>> START

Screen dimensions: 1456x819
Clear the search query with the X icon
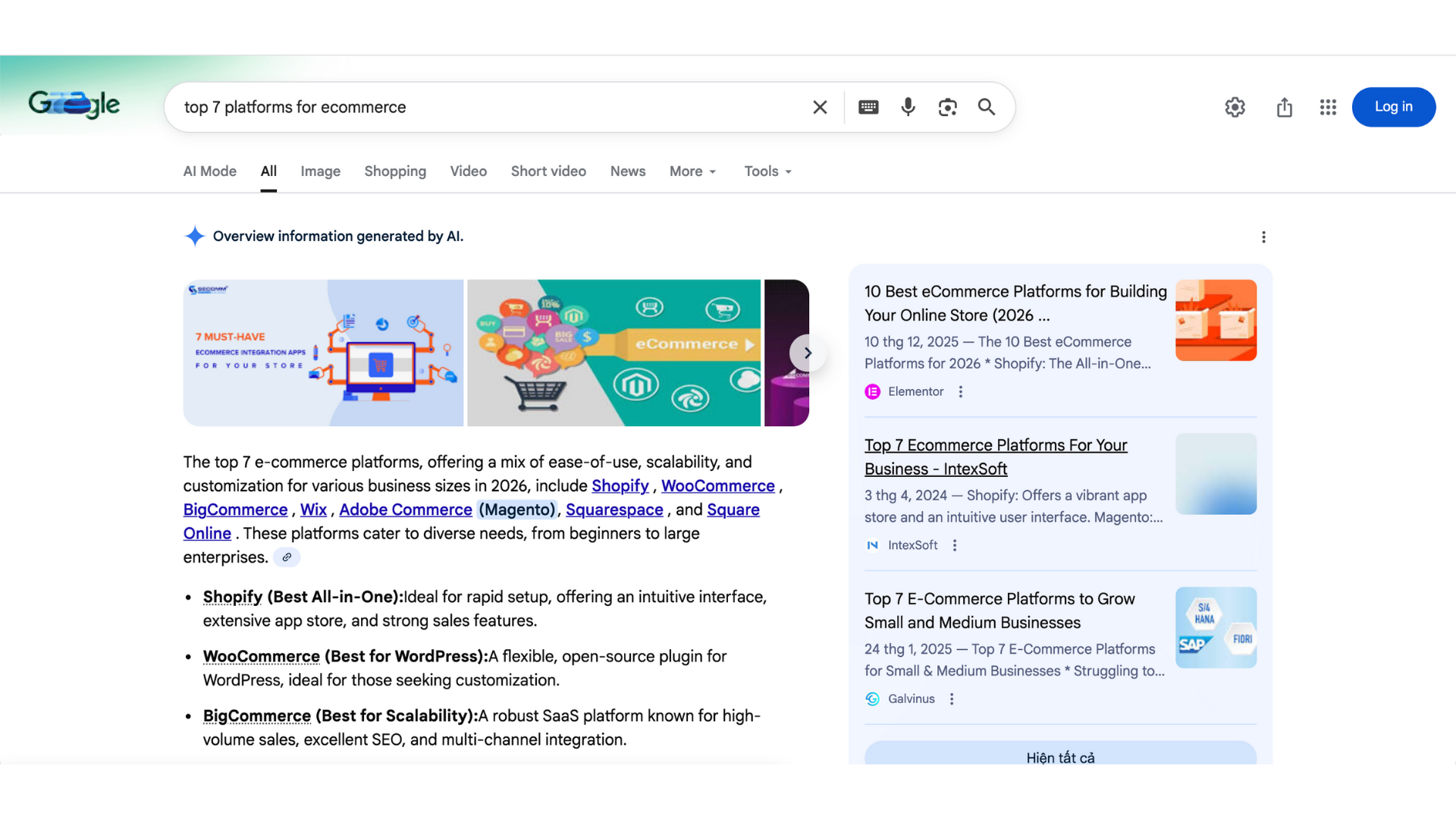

>> END
>> START

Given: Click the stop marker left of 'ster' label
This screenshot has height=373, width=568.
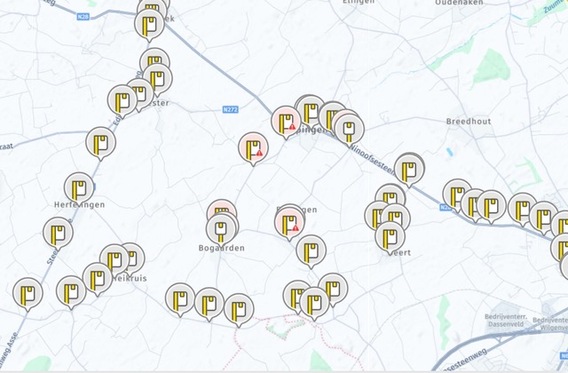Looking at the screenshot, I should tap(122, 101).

>> END

= What is required =
Extract the entries between the line containing "Screen dimensions: 1456x819" and the line containing "Clear the search query with the X icon", inclusive, and reproduce them without any changes.

= Written solution =
Screen dimensions: 1456x819
Clear the search query with the X icon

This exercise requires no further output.